Exercise text START
I have the following UML diagram. CurlRequestHandler
and KernelRequestHandler
are both an implementation of the RequestHandlerInterface
. The request handlers are responsible to process a certain Request
object, all of them will return the same Response
object.
+------------------------+ +-------------------------+
| CurlRequestHandler | | KernelRequestHandler |
|------------------------| |-------------------------|
| | | |
| - handleRequest(Request) | - handleRequest(Request)|
| | | |
| | | |
| | | |
+------------------------+ +-------------------------+
+
| +
| |
| +---------------------------+ |
| | RequestHandlerInterface | | +---------------+
+----> |---------------------------| <-----+ | |
| | | |
| - handleRequest(Request) | | CLIENT |
| | | |
| | +---------------+
| |
| |
+---------------------------+
Now, to determine which handler I need to use, I have the following if statement in my client
:
if ($mode == "kernel") {
$handler = new KernelRequestHandler();
} else {
$handler = new CurlRequestHandler();
}
$response = $handler->handleRequest($request);
Now, the problem is, when I need to add a new handler, I need to alter the if
statement. I looked into the Chain of Responsibility
design pattern and this seems to do a better job at this, but I'm not sure.
Exercise text END
◆ **Study questions**:
**1)** In the request handler text, which two classes implement the RequestHandlerInterface?
**2)** Say whether each statement below agrees with the request handler text, answering yes or no and quoting the deciding words. (a) The client creates a KernelRequestHandler when $mode is "kernel". (b) Each request handler returns a different Response object. (c) The writer is certain that Chain of Responsibility is the right solution.
**3)** Extend the request handler text from where it stops.
Recorded information START
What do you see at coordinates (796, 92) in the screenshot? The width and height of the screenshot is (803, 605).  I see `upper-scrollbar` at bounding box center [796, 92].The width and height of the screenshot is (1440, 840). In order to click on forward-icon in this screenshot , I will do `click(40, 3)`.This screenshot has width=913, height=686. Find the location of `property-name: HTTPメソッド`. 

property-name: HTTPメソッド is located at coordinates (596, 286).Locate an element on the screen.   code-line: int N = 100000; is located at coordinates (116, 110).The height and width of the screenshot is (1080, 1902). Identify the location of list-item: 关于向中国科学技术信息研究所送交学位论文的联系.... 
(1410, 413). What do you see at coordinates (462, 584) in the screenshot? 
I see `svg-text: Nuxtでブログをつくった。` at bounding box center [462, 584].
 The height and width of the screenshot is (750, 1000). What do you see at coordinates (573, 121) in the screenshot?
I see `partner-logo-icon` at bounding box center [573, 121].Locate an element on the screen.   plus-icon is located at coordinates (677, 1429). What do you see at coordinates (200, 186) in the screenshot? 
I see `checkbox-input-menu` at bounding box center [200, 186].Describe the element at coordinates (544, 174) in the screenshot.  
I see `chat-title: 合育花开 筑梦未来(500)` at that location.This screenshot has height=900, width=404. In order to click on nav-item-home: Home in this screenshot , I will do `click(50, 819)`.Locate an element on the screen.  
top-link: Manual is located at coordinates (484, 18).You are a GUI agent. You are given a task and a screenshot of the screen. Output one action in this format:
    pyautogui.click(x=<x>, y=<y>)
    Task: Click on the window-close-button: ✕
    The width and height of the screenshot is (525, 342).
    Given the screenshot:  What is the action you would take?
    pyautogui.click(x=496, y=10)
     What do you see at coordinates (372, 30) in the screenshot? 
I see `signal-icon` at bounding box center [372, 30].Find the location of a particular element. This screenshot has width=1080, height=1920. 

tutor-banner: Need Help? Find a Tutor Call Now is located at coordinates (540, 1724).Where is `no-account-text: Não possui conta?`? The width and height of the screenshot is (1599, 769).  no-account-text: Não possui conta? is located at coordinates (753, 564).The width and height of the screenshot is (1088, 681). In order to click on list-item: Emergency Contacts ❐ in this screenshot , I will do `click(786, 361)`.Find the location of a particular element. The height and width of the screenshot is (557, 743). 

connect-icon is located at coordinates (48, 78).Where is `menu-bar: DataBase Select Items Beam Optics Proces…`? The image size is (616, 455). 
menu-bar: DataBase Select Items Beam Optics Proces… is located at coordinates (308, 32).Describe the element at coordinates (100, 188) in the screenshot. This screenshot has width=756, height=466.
Recorded information END
◆ **Answers by task**:
**1)** CurlRequestHandler and KernelRequestHandler.

**2)**
(a) Yes: "if ($mode == "kernel") {" and "$handler = new KernelRequestHandler();"
(b) No: "all of them will return the same Response object"
(c) No: "but I'm not sure"

**3)**
Which design pattern would be the best approach for this?
Steffen
What you need is to implement a factory method design pattern to create the handlers.
class HandlerFactory {
public function make($mode) {
switch(strtolower($mode)) {
case 'kernel': return new KernelRequestHandler();
case 'curl': return new CurlRequestHandler();
}
}
}
And, yes, you need to add a case for every new handler you make.